** start **

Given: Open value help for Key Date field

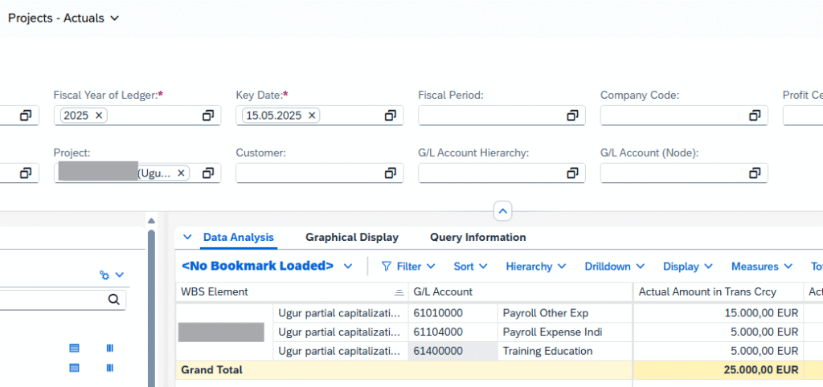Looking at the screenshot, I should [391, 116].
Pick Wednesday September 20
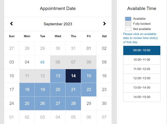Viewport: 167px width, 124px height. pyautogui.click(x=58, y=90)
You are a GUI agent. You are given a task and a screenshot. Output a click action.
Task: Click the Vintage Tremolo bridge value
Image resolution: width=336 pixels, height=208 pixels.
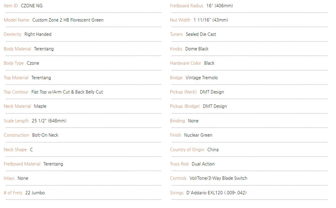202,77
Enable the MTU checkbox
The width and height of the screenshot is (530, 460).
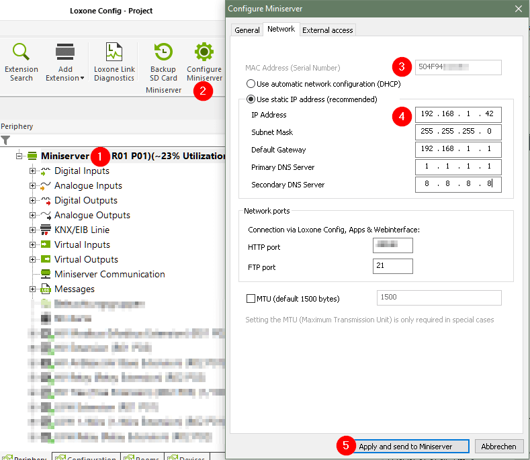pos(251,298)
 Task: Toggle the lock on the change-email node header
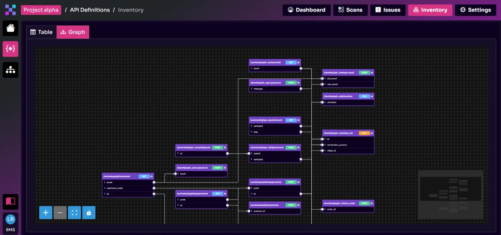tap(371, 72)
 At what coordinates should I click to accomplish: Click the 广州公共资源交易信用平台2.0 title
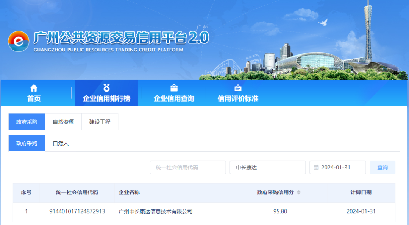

** end **

== WHAT IS BEING ASKED ==
Format every line of the items above as a Markdown table with the columns "Row" and "Line". Number the rows in order, skip blank lines, and leave out the pictures.

== RESULT OF THIS TASK ==
| Row | Line |
|---|---|
| 1 | Given: Open value help for Key Date field |
| 2 | Looking at the screenshot, I should [391, 116]. |
| 3 | Pick Wednesday September 20 |
| 4 | Viewport: 167px width, 124px height. pyautogui.click(x=58, y=90) |
| 5 | You are a GUI agent. You are given a task and a screenshot. Output a click action. |
| 6 | Task: Click the Vintage Tremolo bridge value |
| 7 | Image resolution: width=336 pixels, height=208 pixels. |
| 8 | 202,77 |
| 9 | Enable the MTU checkbox |
| 10 | The width and height of the screenshot is (530, 460). |
| 11 | pos(251,298) |
| 12 |  Task: Toggle the lock on the change-email node header |
| 13 | tap(371, 72) |
| 14 |  At what coordinates should I click to accomplish: Click the 广州公共资源交易信用平台2.0 title |